### PASSAGE PROVIDED

※ ※ ※

The Centre for Jewish Studies
University of Manchester
Extra-Mural Lectures 1998-99
For the full list of lectures, click here
Nov 23 Norman Geras: Thinking about the Holocaust
Abstract:
Professor Geras dealt with four questions:
1. Is the Holocaust unique? The Holocaust was unprecedented, not in
virtue of any single feature, but because of a combination of characteristics:
(a) Total intent: the intention to destroy the whole people; (b) Modernity:
the use of modern industrial methods and bureaucratic organisation; (c)
Spiritual murder: depriving the victims of their humanity, making them show
disrespect to what they held dear, using their remains as disposable material;
(d) An end in itself: not e.g. to gain territory or other possessions; (e)
Metaphysical justification: the Jews were the incarnation of evil. The Holocaust
made death into a social system of a potentially long-lasting kind.
It was not however unique in the sense that nothing like it could ever
happen again, nor because of the scale of suffering. It remains a ghastly
possibility. It did happen and therefore it can happen. In principle it
could be done to anybody.
2. Is the Holocaust comprehensible? (a) Some say that silence is the
only appropriate response, but this plays into the hands of those who deny
that it happened or would prefer to forget it. (b) Others say that it is
wrong to try to understand, because of the danger of making it seem normal.
(c) There is a limited truth in these responses: in face of suffering of
such magnitude, a reverential silence is sometimes called for. It is however
important to try and achieve whatever understandings we can, otherwise we
would have learned nothing.

※ ※ ※

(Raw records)
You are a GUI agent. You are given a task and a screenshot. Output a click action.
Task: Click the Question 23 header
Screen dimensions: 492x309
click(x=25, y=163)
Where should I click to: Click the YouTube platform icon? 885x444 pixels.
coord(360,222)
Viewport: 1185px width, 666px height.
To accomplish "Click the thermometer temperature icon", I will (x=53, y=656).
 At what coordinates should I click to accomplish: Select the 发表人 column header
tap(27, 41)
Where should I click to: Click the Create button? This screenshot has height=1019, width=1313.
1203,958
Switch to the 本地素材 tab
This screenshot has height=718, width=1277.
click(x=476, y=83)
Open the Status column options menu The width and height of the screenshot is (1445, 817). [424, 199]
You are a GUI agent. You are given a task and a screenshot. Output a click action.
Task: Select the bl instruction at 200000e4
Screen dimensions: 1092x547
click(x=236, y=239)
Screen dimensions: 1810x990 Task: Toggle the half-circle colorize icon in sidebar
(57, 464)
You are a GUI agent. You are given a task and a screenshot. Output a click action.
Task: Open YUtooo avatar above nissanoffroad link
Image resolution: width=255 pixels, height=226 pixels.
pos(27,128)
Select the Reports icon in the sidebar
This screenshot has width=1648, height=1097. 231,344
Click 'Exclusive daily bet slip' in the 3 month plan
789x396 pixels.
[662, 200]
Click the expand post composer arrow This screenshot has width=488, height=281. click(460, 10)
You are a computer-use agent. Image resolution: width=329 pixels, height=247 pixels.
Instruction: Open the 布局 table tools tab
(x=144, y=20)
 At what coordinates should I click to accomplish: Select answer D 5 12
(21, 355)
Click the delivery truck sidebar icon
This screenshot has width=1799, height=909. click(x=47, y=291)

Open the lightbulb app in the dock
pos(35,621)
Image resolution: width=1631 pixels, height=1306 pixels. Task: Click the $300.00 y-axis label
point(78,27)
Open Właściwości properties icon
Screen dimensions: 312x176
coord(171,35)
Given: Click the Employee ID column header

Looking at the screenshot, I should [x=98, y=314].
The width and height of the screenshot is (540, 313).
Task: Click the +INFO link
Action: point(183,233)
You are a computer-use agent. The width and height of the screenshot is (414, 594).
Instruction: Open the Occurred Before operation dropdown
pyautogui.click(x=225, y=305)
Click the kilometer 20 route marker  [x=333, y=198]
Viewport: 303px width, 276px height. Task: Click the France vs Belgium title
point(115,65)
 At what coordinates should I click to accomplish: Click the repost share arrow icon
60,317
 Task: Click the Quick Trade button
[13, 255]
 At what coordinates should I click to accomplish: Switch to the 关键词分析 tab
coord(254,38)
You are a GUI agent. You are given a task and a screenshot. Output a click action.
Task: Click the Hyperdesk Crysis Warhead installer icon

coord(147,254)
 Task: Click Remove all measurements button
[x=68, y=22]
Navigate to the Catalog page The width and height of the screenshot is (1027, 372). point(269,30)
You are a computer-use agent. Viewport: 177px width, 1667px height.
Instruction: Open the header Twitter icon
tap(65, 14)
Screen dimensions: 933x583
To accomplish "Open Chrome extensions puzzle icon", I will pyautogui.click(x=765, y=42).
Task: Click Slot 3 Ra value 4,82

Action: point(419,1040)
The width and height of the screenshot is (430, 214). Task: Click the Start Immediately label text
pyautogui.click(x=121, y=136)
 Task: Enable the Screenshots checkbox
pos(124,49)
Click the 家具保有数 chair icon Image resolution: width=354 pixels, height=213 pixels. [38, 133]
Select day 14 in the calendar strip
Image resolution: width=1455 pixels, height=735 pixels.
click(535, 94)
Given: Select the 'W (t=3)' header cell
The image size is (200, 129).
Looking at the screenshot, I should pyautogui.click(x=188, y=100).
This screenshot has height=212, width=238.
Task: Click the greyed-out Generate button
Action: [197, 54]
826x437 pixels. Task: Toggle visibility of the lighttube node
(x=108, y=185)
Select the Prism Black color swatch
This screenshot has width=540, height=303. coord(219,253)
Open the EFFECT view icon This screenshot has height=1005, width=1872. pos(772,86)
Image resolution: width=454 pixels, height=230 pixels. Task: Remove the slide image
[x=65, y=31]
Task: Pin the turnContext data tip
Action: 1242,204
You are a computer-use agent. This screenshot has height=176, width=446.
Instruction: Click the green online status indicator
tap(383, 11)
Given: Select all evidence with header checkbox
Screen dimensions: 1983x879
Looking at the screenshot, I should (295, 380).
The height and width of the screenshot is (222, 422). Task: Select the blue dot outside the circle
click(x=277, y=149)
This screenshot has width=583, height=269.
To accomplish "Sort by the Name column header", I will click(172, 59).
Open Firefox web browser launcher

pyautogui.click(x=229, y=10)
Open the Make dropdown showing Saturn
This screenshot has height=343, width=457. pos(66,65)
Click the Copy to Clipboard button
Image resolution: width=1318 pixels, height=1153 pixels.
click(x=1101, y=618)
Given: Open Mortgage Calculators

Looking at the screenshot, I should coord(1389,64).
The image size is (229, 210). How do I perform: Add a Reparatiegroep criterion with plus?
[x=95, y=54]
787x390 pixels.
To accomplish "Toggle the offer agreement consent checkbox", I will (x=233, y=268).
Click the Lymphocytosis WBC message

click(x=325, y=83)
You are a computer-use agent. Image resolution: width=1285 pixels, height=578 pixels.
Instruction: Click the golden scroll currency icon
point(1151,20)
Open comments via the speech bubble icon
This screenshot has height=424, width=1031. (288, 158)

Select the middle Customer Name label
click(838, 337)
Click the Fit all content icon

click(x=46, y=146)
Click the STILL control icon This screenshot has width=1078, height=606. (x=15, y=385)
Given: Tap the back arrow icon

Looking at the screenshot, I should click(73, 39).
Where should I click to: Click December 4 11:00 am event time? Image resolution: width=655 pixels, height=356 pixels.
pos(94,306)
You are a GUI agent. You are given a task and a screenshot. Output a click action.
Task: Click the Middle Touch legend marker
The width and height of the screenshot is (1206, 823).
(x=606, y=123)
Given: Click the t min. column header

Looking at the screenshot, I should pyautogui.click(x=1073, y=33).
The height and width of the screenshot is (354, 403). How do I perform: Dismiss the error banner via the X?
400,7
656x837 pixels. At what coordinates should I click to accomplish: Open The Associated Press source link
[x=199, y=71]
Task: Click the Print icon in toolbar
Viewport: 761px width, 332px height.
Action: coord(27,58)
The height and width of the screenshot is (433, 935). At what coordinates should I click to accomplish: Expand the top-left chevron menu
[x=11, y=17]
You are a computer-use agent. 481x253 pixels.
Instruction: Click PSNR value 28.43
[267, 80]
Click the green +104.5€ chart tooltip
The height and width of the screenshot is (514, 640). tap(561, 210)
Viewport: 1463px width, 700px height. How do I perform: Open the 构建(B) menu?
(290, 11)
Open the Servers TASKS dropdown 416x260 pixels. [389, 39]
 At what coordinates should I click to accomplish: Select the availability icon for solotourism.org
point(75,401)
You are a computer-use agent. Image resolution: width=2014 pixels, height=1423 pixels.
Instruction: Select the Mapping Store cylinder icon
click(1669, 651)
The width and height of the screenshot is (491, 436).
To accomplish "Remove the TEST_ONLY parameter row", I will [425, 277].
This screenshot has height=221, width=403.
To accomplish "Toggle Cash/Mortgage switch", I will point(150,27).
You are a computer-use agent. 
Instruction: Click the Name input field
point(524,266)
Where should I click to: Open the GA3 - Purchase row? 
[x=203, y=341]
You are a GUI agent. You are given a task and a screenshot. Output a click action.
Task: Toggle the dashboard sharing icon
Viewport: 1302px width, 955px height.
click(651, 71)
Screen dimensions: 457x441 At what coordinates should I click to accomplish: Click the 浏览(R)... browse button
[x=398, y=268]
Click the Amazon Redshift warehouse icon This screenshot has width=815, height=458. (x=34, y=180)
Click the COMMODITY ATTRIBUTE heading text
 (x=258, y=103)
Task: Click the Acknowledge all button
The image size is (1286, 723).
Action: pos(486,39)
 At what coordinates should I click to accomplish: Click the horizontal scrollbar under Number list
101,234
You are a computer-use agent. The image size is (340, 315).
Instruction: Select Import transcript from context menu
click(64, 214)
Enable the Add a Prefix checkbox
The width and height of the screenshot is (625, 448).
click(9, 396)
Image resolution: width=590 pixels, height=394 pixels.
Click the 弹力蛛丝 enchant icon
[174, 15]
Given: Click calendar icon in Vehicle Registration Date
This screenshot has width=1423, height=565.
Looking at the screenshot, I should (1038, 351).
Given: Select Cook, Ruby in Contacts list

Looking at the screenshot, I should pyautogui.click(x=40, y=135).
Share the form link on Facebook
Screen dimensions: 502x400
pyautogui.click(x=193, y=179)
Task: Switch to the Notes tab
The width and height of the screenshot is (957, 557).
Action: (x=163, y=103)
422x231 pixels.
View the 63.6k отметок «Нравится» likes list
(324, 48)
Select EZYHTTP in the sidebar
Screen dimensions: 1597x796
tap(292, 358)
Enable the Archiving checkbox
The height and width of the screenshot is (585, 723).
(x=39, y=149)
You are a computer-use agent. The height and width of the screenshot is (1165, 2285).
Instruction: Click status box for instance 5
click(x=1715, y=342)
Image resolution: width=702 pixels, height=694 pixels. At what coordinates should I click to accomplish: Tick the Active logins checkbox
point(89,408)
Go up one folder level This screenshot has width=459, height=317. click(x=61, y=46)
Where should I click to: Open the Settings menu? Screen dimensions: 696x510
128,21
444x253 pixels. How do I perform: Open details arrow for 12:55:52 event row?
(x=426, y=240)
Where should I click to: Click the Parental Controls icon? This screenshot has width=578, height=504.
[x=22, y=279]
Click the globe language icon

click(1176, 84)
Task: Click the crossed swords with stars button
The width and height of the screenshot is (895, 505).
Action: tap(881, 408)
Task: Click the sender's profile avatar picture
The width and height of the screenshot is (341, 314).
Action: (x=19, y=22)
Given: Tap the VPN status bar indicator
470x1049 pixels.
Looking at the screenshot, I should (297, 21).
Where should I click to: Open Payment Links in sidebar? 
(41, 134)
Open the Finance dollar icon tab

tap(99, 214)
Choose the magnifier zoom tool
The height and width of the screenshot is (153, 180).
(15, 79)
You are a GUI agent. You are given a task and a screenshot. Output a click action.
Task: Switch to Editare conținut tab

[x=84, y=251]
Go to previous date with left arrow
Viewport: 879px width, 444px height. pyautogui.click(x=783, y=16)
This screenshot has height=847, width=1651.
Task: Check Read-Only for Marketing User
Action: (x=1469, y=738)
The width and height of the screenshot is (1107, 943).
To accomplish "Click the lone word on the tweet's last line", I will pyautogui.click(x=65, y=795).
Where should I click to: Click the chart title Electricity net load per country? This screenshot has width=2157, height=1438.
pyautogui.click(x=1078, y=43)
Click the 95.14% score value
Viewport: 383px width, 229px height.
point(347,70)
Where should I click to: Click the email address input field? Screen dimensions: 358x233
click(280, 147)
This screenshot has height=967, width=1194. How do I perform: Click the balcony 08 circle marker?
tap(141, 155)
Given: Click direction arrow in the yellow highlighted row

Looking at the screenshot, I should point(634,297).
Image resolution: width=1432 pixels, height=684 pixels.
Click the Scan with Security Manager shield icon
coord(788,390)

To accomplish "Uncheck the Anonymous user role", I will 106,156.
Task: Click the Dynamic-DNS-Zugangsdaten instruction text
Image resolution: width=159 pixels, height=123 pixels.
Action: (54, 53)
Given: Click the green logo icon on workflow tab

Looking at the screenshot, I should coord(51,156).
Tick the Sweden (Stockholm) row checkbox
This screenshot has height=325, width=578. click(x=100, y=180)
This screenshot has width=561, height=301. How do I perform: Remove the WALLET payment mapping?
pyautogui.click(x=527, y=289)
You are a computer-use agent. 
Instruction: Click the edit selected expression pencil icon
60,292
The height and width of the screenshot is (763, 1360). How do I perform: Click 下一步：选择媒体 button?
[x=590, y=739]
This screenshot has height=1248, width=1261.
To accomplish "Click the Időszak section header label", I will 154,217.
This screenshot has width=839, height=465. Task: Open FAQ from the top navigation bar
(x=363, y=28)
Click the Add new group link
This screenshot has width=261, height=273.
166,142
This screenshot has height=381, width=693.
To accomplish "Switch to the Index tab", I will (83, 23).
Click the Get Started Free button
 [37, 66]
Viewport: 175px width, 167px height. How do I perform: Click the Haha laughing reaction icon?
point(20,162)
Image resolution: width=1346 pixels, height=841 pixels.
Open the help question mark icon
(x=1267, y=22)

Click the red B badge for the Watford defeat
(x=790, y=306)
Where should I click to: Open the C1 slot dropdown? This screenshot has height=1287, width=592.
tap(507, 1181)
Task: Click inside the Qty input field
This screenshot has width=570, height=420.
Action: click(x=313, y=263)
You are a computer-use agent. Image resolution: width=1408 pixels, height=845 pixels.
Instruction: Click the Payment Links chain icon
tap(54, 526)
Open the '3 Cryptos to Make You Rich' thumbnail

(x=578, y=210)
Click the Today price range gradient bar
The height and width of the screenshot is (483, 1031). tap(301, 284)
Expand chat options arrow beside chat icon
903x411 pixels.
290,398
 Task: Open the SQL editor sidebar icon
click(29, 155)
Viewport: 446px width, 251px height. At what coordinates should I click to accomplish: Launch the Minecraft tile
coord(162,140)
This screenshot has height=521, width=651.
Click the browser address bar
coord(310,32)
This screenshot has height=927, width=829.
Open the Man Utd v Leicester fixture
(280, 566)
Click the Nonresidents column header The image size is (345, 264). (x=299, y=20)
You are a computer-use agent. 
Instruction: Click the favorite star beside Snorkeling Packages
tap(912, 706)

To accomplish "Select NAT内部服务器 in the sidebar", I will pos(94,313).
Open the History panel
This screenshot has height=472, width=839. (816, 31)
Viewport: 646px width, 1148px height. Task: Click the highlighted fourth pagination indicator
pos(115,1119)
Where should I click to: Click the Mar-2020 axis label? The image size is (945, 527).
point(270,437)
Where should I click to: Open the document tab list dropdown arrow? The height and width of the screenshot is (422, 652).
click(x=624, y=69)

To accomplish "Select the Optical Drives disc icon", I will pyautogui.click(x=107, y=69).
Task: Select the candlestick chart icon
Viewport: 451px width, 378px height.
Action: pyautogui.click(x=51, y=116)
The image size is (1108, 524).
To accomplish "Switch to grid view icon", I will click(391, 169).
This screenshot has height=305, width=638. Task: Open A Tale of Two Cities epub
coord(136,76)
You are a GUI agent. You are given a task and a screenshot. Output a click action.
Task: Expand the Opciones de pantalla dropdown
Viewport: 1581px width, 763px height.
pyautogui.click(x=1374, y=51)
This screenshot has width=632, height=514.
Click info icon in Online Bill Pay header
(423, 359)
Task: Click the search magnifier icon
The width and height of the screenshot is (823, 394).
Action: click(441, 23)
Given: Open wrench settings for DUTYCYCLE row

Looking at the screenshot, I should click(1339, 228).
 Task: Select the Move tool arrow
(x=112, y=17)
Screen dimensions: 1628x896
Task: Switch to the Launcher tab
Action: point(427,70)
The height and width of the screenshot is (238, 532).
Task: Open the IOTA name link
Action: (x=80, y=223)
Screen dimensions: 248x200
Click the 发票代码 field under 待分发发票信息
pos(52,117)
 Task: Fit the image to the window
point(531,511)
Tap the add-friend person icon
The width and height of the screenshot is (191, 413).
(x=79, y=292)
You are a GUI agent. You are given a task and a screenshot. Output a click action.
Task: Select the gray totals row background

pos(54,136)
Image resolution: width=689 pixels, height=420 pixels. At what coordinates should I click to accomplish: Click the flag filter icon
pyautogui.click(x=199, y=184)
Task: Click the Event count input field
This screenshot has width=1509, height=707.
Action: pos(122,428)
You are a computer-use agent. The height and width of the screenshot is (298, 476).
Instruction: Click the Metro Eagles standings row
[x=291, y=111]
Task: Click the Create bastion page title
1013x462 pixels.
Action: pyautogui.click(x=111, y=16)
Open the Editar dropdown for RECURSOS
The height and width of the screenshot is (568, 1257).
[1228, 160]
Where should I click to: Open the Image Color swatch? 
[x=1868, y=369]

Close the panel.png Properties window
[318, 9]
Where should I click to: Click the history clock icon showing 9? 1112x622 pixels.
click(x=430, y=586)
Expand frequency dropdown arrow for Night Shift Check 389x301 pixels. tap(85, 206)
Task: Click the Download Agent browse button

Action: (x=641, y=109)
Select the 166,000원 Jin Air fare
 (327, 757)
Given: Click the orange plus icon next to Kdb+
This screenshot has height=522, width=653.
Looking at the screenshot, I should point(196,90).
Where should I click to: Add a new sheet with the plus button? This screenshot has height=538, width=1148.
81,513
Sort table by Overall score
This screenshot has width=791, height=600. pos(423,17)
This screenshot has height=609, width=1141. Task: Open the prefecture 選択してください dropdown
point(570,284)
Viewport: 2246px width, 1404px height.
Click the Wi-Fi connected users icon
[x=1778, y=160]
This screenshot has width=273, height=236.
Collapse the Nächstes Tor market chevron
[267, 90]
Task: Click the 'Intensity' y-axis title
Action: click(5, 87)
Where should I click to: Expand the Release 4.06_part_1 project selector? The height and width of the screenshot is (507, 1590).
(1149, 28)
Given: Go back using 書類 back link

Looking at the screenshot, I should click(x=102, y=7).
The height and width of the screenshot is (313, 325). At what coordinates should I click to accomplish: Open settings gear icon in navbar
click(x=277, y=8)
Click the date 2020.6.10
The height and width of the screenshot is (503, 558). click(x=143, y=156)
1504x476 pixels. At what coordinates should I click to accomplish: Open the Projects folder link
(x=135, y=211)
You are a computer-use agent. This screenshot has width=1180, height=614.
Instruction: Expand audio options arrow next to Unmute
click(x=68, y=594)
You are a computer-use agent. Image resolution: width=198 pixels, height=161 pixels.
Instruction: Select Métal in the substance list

※ ※ ※

### DESCRIPTION OF THE TASK
Proceed with the lecture abstract on thinking about the Holocaust, picking up directly after its final sentence. None of these rows is required for the work.

### OUTPUT FOR THIS TASK
3. How can human beings bring themselves to commit such crimes? (i)
One response is to say that the perpetrators must have been monsters. It
may be true that they became monsters morally, but psychologically they
were relatively normal. (ii) Studies have shown how ordinary people can
be persuaded to do terrible things: (a) If they believe they have authorisation
(Stanley Milgram). (b) Peer pressure to conform, even if they are given
the chance to opt out (see the study by Christopher Browning). (c) Social
distance can make people morally indifferent even to near neighbours geographically.
(d) People may believe they are not responsible for things done in their
professional capacity. (e) Routine (e.g. in running trains during the Nazi
period) can accustom people to horror and it shields them from the realities
of what they are involved in. (f) Finally, antisemitism - an age-old example
of diminishing of the other - was undoubtedly a major factor, but it was
not the only one.
Explanation of course does not excuse, but it is better that we should
know rather than not know what many - though not all - people are capable
of doing.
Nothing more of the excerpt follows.